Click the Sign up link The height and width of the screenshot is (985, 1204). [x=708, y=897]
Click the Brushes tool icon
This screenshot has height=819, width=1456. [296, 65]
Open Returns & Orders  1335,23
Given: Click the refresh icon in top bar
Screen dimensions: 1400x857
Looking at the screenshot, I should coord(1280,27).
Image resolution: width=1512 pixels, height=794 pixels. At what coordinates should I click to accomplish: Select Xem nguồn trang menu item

WORK TO BE COMPLETED — Transcribe each of the records above exactly.

SOLVED PROBLEM —
Click the Sign up link The height and width of the screenshot is (985, 1204). [x=708, y=897]
Click the Brushes tool icon
This screenshot has height=819, width=1456. [296, 65]
Open Returns & Orders  1335,23
Given: Click the refresh icon in top bar
Screen dimensions: 1400x857
Looking at the screenshot, I should coord(1280,27).
Image resolution: width=1512 pixels, height=794 pixels. At what coordinates should I click to accomplish: Select Xem nguồn trang menu item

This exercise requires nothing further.